[Aim]:
Please lay out the entries from the line containing "Select the eighth filled rating star" through the end of the entries as a JSON list of strings, with one string per line and blank lines skipped. Leave the pictures out of the answer.

[The data]:
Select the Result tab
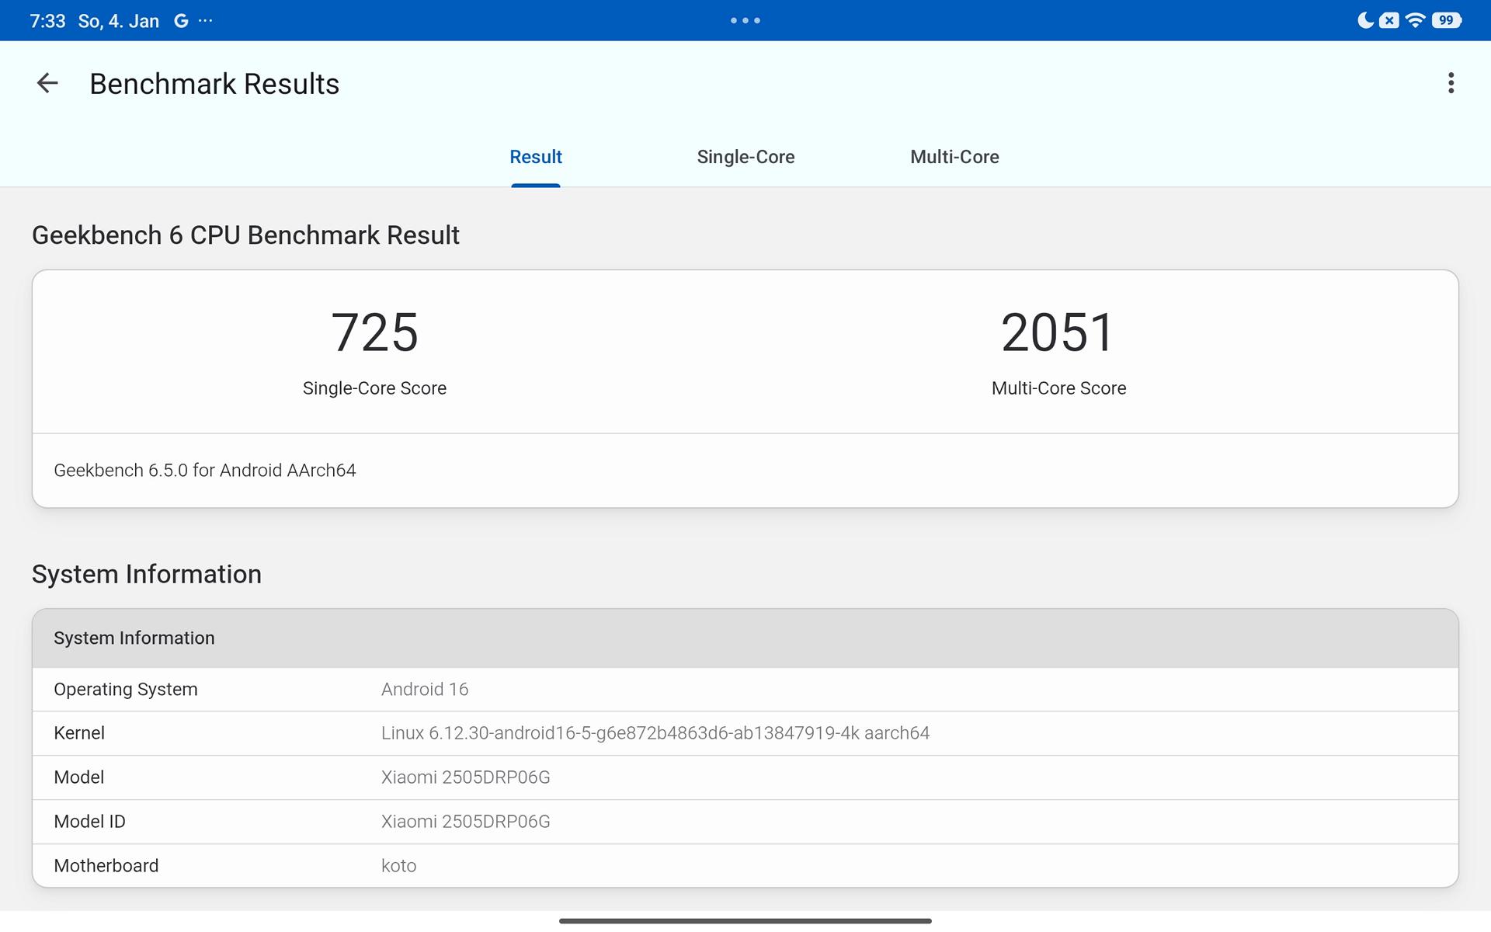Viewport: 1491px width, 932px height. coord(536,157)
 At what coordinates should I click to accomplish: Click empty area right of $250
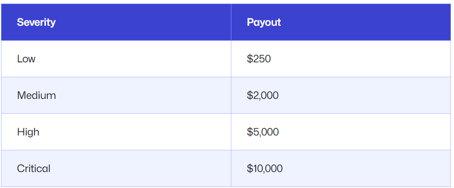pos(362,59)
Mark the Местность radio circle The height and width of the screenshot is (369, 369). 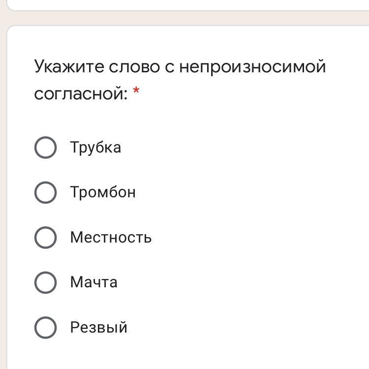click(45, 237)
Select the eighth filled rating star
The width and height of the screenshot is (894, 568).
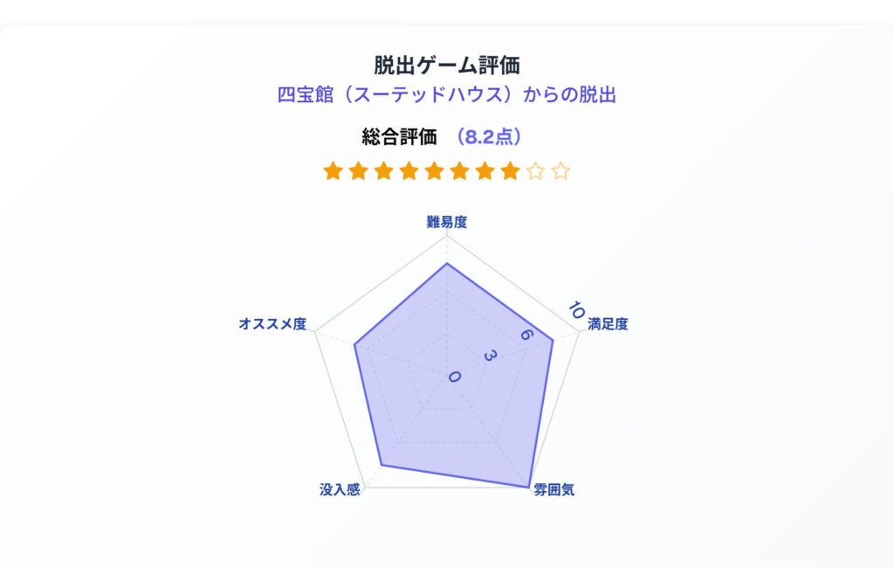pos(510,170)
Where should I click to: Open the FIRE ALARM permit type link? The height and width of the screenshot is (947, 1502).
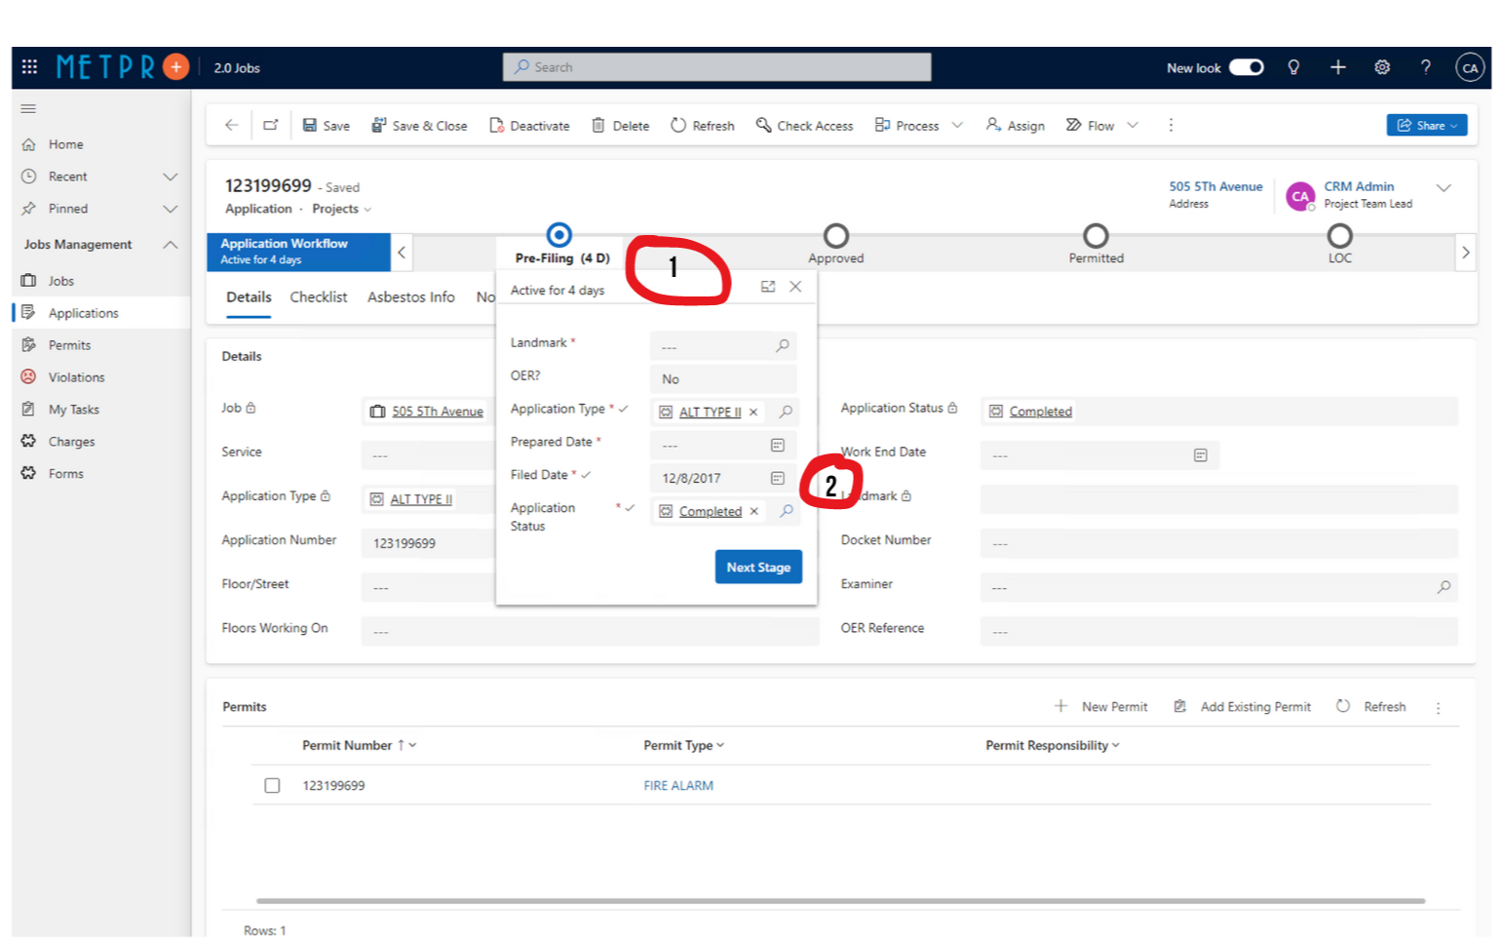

[Task answer]:
[
  "Select the eighth filled rating star",
  "The width and height of the screenshot is (894, 568).",
  "pos(510,170)",
  "Where should I click to: Open the FIRE ALARM permit type link? The height and width of the screenshot is (947, 1502)."
]